::: Information given

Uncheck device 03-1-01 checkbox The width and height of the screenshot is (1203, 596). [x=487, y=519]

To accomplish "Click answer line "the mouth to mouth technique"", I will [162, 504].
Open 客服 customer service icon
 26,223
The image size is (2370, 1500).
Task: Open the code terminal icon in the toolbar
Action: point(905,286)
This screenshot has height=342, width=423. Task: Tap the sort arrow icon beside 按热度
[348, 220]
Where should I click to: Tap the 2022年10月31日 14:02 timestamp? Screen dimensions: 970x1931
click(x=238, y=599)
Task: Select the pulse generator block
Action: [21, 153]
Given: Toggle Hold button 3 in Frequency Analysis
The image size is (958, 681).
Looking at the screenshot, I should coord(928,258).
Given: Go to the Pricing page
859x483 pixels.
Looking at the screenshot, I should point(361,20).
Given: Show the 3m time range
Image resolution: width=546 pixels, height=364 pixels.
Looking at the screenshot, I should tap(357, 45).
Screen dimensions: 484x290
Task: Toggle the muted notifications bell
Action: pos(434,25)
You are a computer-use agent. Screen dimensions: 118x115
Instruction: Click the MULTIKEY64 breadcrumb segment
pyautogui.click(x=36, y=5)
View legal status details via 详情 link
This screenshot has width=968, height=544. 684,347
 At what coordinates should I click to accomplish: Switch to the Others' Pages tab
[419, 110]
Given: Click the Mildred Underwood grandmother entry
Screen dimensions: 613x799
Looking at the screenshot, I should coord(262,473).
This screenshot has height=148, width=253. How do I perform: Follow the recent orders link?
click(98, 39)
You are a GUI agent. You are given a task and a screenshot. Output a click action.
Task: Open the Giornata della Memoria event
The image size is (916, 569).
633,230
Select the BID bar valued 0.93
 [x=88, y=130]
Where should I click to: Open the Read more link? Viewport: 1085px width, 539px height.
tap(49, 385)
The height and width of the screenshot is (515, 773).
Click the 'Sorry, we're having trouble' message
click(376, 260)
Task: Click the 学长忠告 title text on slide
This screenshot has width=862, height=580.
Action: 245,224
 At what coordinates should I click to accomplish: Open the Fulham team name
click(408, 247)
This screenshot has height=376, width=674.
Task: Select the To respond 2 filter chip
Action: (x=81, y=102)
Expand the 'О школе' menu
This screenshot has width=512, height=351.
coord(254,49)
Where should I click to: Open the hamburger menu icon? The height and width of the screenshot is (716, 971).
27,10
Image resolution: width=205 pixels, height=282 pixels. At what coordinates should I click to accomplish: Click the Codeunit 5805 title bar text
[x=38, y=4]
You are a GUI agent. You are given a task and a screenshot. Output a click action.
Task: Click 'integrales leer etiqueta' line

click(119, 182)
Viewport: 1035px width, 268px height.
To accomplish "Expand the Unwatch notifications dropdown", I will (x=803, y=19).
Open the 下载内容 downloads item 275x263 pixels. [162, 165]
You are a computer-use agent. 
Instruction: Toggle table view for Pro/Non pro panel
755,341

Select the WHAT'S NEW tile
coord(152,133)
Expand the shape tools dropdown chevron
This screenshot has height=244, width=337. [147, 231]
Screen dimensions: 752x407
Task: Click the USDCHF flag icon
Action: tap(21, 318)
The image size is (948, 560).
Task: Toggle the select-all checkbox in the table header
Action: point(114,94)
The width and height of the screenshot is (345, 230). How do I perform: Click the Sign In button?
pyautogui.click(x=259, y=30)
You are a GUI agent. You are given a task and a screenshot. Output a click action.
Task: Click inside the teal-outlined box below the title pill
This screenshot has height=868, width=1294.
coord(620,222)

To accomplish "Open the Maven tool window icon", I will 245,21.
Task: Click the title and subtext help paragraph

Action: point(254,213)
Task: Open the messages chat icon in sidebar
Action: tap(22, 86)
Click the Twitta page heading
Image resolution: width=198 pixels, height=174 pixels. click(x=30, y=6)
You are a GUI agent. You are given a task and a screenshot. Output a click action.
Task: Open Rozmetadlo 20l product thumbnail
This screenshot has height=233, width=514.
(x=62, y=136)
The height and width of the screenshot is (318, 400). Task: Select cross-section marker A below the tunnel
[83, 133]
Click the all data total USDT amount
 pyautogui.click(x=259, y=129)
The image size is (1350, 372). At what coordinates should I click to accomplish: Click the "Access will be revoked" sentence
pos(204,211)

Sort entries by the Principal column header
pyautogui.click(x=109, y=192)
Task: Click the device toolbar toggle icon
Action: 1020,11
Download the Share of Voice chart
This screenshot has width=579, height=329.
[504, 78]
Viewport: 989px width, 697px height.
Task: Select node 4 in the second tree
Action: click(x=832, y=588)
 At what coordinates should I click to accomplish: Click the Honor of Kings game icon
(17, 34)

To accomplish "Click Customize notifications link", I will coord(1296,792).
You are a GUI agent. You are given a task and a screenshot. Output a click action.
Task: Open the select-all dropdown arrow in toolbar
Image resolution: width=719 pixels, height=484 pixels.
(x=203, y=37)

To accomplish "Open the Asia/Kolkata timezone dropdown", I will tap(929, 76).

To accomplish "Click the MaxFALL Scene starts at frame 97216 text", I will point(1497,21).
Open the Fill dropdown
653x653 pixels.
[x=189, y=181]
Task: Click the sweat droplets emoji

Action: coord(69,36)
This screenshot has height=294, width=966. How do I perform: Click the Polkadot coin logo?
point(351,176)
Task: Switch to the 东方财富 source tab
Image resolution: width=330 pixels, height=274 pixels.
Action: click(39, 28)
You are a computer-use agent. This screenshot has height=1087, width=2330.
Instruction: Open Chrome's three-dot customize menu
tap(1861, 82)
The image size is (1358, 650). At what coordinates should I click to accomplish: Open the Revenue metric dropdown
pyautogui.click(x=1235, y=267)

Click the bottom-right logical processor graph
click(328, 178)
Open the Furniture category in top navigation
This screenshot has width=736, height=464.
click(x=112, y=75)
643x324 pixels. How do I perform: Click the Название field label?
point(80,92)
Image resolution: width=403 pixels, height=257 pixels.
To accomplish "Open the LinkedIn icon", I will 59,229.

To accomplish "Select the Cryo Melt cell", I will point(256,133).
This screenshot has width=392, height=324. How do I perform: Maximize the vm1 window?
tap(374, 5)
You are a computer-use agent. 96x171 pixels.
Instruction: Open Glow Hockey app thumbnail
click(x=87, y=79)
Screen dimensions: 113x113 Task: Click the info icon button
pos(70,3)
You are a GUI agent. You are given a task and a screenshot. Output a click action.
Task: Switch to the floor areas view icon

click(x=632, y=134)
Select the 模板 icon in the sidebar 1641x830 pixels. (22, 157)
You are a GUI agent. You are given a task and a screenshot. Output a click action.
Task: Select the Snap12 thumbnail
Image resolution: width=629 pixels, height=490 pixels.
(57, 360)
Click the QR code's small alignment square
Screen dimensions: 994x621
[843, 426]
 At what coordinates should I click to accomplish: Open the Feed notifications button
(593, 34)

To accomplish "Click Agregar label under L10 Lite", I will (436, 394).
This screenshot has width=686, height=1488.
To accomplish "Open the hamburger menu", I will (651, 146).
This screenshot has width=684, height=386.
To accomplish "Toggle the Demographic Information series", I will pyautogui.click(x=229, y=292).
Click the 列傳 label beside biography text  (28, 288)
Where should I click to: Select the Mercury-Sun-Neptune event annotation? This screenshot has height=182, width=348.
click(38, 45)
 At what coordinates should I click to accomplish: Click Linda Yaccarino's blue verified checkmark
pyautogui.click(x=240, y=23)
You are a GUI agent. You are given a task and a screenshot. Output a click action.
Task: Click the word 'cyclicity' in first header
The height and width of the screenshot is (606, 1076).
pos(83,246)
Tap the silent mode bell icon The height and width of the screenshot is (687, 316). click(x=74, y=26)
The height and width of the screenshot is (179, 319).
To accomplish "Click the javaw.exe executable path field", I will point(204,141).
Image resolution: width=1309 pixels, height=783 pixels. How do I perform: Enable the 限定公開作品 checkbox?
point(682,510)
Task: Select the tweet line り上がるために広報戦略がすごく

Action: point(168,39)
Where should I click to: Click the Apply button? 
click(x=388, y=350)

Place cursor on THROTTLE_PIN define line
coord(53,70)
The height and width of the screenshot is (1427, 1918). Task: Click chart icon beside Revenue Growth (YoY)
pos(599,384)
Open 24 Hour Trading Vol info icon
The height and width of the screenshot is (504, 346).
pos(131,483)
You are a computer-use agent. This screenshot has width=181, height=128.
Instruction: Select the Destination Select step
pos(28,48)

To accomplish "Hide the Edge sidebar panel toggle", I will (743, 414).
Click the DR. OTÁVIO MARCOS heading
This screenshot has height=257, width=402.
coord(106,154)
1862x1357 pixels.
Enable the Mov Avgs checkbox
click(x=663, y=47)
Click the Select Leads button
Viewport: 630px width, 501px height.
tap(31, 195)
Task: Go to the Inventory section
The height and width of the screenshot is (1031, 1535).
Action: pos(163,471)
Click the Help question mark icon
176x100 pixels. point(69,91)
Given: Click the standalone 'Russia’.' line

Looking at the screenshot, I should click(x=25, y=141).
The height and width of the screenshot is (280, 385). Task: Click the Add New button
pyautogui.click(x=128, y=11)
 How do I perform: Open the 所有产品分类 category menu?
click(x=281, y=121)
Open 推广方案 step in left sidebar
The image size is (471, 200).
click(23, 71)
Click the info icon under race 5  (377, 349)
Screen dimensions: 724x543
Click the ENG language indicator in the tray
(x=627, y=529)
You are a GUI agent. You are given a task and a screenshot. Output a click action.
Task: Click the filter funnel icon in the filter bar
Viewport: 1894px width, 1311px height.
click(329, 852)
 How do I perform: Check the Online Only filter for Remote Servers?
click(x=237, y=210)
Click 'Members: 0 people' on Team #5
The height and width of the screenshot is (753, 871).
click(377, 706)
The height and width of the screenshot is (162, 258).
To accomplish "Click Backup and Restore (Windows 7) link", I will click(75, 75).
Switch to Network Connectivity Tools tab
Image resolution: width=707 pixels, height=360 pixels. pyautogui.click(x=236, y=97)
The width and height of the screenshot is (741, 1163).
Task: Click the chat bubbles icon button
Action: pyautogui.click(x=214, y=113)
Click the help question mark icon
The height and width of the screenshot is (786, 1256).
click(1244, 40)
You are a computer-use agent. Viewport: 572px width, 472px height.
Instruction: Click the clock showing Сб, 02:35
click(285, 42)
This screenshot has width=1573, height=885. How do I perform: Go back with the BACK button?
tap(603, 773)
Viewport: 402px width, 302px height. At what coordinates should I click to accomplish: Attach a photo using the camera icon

::::::

# Given exercise:
Lay out the listing above, from the line with "Screen dimensions: 113x113" to the line with "Click the 列傳", as a Markdown table with the columns Row and Text. Number each row and skip blank lines.

# Answer:
| Row | Text |
|---|---|
| 1 | Screen dimensions: 113x113 Task: Click the info icon button |
| 2 | pos(70,3) |
| 3 | You are a GUI agent. You are given a task and a screenshot. Output a click action. |
| 4 | Task: Switch to the floor areas view icon |
| 5 | click(x=632, y=134) |
| 6 | Select the 模板 icon in the sidebar 1641x830 pixels. (22, 157) |
| 7 | You are a GUI agent. You are given a task and a screenshot. Output a click action. |
| 8 | Task: Select the Snap12 thumbnail |
| 9 | Image resolution: width=629 pixels, height=490 pixels. |
| 10 | (57, 360) |
| 11 | Click the QR code's small alignment square |
| 12 | Screen dimensions: 994x621 |
| 13 | [843, 426] |
| 14 |  At what coordinates should I click to accomplish: Open the Feed notifications button |
| 15 | (593, 34) |
| 16 | To accomplish "Click Agregar label under L10 Lite", I will (436, 394). |
| 17 | This screenshot has width=686, height=1488. |
| 18 | To accomplish "Open the hamburger menu", I will (651, 146). |
| 19 | This screenshot has width=684, height=386. |
| 20 | To accomplish "Toggle the Demographic Information series", I will pyautogui.click(x=229, y=292). |
| 21 | Click the 列傳 label beside biography text  (28, 288) |